Your goal = Count how many lines below include the word "each". Answer with a number only.

(Source data)
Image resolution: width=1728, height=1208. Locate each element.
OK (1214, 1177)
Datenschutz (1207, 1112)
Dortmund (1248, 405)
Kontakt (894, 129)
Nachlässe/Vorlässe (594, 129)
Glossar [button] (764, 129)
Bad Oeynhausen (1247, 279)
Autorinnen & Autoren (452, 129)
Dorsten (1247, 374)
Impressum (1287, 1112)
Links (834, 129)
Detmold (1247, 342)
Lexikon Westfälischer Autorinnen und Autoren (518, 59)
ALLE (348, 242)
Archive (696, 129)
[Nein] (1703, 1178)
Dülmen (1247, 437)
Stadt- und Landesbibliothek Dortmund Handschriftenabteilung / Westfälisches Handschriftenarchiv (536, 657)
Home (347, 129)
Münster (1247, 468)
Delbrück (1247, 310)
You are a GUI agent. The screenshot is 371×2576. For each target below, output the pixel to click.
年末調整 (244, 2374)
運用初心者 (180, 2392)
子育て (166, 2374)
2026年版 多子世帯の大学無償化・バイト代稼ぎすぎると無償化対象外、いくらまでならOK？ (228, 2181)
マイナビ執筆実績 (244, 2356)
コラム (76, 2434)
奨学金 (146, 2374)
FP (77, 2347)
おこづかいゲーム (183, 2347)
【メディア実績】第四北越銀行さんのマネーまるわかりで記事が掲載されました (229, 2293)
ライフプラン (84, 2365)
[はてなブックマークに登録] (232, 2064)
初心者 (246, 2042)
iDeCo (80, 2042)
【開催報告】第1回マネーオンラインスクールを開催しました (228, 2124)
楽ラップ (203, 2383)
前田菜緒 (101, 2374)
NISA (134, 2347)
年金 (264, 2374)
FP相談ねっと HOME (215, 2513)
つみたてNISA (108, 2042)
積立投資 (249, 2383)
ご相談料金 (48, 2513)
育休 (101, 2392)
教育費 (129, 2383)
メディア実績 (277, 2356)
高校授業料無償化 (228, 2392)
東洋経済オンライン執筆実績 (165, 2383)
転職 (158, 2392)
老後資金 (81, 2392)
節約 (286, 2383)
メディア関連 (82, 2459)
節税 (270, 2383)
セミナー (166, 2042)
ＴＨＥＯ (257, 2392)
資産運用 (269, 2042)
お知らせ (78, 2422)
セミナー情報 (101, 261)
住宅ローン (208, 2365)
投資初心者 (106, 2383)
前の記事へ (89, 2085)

Task solution = 2